Private credit netting: Law No. 13,506/17 also changed different rules applicable to the financial system, as those regarding “private credit netting” (compensação privada de créditos), which is the discharge of credits and debts between persons domiciled abroad and persons domiciled in Brazil not formalized through foreign exchange agreements.
The private credit netting is not permitted under Brazilian law, which increases transaction costs, especially to exporters. There is no reason to keep such a prohibition nowadays. Instead, BCB could demand the record of such transactions in order to control foreign exchange transactions. However, Law No. 13,506/17 maintained the ban on private credit netting as a rule and permitted such operations to occur only in exceptional cases, to be expressly provided for in the regulation to be issued by the monetary authority.
The netting operation which fails to comply with the regulation to be issued will be punished with the penalties provided for in Law No. 13,506/17.
Penalties standardization: Law 13,506/17 sought to standardize the sanctions applicable to persons and activities regulated by BCB. Several conducts will now be subject to the penalties provided under the new rule, such as: (i) failure to provide BCB with information on assets held abroad by Brazilian-resident individuals or Brazilian legal entities, as required under law or regulation; (ii) violation of rules governing the register of foreign capital with BCB; (iii) violation of laws and regulation governing the Consortium System; and (iv) failure to apply minimum required amounts of funds in rural credit transactions.
Credit operations involving related parties: Law No. 13,506/17 amended the laws regulating loans and advances to related parties at administrative and criminal levels.

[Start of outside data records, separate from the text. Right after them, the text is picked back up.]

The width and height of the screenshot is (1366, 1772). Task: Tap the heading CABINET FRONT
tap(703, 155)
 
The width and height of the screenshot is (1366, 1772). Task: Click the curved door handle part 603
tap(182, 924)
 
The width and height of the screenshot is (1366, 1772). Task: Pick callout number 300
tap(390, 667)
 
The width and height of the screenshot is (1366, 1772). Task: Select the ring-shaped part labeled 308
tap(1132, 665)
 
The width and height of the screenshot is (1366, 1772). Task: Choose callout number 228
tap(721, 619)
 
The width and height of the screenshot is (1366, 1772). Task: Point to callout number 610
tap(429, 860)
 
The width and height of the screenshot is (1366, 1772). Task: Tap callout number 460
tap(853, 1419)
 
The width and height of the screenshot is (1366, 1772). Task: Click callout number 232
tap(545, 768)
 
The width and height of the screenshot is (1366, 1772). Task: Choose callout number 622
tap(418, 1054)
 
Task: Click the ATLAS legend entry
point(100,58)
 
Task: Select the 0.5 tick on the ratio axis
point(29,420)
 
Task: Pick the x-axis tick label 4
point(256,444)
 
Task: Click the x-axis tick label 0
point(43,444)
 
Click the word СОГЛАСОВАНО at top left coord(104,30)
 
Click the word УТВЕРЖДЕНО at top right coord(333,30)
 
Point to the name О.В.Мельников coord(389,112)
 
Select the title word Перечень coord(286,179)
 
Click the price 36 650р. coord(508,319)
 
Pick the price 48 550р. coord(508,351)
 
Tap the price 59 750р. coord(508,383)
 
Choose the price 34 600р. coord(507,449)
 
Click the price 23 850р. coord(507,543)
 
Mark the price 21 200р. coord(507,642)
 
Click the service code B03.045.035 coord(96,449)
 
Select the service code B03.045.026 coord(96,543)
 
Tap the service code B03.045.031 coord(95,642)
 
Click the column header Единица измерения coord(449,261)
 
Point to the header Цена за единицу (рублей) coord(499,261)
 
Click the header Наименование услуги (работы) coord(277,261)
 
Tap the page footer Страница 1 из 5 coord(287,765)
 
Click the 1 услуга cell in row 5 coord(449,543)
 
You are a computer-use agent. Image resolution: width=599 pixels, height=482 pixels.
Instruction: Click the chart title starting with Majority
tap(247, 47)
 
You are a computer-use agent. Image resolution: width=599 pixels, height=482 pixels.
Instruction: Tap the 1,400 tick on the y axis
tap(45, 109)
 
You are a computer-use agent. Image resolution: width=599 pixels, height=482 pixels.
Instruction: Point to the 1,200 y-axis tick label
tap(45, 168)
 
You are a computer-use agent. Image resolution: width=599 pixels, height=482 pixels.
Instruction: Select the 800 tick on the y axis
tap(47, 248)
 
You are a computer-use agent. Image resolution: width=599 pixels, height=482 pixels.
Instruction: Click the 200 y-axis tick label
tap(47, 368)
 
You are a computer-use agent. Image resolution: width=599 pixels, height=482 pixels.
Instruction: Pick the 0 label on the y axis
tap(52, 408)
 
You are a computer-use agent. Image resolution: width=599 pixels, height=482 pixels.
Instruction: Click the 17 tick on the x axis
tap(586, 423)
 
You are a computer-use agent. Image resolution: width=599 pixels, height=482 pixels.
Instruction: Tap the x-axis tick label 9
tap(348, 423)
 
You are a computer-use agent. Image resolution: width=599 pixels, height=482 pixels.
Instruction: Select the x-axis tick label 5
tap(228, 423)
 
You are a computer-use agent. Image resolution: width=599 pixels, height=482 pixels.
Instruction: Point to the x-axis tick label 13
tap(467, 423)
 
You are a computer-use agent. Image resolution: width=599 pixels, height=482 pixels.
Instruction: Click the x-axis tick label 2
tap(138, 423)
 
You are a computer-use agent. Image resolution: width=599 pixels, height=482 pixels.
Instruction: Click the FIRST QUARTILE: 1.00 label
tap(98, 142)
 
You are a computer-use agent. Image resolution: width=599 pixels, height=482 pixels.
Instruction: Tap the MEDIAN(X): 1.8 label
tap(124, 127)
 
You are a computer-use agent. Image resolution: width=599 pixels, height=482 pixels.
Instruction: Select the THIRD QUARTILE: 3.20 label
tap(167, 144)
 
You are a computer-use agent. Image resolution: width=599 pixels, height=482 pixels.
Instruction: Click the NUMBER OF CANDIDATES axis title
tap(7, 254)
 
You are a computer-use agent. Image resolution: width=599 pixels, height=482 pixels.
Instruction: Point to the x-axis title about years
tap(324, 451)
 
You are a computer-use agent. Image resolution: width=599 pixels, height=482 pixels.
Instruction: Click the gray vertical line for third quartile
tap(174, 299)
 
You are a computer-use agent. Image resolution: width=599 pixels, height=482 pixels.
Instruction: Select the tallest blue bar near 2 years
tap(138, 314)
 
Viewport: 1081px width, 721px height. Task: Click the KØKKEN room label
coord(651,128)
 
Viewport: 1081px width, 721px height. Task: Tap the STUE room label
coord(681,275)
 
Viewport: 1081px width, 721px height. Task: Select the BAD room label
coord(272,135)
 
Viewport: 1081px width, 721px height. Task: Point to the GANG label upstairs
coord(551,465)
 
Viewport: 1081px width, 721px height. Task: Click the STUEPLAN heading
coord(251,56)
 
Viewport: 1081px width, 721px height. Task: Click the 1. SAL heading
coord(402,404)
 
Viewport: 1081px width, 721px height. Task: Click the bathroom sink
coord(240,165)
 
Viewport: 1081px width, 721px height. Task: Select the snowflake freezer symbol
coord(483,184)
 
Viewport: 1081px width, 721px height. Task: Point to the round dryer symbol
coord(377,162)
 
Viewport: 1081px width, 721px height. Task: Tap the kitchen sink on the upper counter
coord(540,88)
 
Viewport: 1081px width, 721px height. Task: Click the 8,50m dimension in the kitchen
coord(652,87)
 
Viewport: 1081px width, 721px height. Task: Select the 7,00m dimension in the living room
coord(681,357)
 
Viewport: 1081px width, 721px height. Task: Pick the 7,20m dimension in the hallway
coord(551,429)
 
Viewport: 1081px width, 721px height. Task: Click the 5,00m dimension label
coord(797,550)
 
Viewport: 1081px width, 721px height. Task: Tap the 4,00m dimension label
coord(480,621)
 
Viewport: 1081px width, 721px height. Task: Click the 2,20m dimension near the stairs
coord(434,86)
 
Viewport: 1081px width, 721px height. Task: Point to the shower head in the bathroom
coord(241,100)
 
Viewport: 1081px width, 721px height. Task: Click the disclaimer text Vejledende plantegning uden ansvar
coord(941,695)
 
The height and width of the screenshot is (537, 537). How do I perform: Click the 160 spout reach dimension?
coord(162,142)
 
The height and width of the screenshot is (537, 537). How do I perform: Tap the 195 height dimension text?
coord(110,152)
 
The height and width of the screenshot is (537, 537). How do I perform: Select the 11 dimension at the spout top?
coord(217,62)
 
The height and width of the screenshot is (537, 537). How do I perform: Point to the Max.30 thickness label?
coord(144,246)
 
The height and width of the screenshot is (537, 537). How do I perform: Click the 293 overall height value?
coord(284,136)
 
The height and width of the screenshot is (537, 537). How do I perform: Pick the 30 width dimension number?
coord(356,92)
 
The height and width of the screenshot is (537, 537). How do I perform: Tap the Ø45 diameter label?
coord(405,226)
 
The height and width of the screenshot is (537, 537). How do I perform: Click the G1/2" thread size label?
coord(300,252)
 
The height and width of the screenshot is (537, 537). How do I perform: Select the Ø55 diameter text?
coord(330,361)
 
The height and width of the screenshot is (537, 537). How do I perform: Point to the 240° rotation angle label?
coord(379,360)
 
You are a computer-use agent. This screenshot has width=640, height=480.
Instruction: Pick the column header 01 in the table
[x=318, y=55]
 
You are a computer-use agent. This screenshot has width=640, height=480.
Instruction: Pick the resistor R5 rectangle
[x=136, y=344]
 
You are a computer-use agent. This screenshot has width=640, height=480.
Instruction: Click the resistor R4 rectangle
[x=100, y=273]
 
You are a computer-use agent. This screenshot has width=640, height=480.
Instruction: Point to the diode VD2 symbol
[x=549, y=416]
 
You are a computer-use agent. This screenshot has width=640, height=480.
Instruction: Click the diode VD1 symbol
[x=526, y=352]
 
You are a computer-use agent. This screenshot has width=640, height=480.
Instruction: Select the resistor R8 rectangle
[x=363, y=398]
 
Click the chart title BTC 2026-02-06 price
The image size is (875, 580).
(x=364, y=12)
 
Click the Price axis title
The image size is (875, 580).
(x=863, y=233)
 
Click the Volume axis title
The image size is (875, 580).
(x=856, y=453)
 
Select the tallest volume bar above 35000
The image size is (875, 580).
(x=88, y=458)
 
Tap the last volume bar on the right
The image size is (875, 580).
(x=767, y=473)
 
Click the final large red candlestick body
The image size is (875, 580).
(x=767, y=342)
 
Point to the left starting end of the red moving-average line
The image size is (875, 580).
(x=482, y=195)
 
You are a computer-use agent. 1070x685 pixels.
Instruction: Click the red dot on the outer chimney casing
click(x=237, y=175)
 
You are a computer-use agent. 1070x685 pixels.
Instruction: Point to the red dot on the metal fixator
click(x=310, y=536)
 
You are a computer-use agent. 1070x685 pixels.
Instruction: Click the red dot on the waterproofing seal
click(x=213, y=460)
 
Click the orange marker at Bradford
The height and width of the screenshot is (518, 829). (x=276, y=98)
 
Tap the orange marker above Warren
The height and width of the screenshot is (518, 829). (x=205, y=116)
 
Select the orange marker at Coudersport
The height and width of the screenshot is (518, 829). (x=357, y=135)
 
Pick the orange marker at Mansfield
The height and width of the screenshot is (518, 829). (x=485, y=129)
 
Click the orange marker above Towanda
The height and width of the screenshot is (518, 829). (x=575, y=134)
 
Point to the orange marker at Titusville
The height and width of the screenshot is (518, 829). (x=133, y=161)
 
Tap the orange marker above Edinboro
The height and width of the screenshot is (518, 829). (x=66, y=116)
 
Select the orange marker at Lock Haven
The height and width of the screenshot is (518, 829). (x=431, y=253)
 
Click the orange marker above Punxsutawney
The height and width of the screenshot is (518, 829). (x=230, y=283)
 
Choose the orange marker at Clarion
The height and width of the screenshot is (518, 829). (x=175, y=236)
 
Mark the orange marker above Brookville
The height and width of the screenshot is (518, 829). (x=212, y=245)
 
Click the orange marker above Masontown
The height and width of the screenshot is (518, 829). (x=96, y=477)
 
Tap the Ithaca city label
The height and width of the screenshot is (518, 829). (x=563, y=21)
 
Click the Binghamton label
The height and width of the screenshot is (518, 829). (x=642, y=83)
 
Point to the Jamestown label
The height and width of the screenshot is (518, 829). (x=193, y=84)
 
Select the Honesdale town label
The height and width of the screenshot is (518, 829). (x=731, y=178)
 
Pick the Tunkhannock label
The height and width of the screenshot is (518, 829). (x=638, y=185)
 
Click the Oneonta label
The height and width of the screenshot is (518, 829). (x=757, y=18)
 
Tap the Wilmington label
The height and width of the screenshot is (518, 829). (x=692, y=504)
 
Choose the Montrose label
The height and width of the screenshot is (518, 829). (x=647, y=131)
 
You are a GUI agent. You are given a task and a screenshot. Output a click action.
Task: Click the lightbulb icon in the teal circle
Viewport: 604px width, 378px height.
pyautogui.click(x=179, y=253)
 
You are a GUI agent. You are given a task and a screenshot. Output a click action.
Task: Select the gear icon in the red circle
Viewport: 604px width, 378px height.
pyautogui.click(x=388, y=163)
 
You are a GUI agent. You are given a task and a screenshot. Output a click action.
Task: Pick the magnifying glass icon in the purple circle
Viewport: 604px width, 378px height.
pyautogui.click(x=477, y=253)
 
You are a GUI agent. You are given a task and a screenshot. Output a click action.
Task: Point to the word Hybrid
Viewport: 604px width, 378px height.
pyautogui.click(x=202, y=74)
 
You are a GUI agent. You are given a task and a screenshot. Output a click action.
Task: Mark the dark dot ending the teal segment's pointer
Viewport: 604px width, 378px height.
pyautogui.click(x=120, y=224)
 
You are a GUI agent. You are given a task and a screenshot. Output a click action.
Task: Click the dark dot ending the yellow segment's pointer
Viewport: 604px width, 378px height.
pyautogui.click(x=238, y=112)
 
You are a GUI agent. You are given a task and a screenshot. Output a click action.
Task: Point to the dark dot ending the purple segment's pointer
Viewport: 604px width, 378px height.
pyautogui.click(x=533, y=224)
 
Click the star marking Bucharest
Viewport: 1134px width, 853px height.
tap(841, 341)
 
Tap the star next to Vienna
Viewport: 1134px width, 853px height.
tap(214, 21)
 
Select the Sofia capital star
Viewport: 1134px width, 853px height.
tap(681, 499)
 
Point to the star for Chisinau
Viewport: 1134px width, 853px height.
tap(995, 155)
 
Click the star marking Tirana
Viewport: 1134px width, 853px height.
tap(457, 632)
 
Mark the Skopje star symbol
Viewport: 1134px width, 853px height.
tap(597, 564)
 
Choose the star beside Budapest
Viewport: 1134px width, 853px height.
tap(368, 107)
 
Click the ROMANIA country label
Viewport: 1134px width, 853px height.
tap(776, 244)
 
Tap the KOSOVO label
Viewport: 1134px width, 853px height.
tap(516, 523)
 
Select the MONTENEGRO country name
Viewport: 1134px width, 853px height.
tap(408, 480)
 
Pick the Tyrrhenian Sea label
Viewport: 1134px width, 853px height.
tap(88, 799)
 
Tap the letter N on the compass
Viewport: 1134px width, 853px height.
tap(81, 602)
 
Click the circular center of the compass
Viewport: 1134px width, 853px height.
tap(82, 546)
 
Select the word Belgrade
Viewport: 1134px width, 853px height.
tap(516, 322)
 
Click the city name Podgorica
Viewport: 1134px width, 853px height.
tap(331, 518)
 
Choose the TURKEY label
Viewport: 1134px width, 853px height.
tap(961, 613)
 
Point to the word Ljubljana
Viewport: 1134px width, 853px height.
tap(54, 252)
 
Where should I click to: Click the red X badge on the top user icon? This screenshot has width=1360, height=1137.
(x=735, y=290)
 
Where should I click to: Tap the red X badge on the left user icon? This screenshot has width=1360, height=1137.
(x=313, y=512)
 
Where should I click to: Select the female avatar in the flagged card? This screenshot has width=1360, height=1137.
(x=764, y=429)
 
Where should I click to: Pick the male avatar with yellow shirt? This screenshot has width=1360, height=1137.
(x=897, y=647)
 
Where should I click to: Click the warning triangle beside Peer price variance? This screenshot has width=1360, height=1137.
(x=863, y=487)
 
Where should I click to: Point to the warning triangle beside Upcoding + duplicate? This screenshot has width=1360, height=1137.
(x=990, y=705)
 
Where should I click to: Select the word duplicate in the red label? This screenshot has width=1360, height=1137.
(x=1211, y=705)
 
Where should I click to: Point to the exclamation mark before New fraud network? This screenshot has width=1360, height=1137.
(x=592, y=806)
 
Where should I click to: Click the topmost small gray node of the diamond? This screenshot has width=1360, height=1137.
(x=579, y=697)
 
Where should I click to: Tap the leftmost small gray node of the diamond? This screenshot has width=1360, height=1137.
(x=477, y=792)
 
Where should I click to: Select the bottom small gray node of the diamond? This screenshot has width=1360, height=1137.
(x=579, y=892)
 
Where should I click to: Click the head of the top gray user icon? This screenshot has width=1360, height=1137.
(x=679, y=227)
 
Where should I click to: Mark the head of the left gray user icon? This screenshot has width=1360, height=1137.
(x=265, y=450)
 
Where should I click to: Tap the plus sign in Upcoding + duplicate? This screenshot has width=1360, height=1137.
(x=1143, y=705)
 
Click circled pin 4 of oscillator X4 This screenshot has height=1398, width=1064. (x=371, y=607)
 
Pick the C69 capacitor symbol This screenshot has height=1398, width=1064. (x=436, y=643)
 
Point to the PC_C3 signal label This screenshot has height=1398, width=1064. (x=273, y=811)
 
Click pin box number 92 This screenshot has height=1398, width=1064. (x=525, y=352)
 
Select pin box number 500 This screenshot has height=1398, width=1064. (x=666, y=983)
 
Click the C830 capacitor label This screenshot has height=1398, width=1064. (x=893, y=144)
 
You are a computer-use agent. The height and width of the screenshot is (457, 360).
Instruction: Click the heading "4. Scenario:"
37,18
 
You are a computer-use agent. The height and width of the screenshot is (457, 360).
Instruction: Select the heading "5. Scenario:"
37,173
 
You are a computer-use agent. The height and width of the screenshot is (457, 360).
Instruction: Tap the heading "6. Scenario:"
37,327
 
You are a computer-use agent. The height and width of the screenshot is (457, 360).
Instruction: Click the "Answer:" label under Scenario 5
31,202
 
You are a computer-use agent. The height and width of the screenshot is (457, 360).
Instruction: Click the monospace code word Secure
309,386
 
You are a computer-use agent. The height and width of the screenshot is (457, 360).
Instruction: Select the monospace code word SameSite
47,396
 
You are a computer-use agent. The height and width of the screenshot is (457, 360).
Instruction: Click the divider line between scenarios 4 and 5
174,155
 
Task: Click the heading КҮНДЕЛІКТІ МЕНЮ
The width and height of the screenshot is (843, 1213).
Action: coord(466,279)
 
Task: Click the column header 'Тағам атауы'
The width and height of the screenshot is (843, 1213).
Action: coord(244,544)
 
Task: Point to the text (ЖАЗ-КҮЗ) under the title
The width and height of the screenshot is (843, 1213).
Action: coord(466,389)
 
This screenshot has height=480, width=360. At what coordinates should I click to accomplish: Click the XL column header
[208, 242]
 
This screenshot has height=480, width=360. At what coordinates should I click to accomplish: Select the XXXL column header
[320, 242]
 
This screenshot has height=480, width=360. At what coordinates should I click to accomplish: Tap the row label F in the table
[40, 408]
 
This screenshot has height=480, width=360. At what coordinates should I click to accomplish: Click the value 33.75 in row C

An important development was that Law No. 13,506/17 provides for exceptions to the general prohibition against credit operations between related parties. Certain transactions, as those carried out under market conditions and those authorized by CMN are accepted from now on. This may relieve from penalties entities and individuals connected to them now under prosecution, since the more favorable rule apply to these cases immediately upon being issued.
Other credit operations” between “related parties” remain banned, but as per the new text: i) “credit operations” definition will be given by the regulation issued by CMN; and ii) the term “related party” no longer includes “sister” companies. Even so, transactions between sister entities may be forbidden in certain circumstances, for instance when there is a common officer or member of the board of directors to them.
1Criteria to stipulate the fines and other penalties in concrete cases were defined by Circular BCB No. 3,857, issued on the same day as the publication of Law No. 13,506/17. The same circular also regulated agreements with the Central Bank under Law 13,506/17.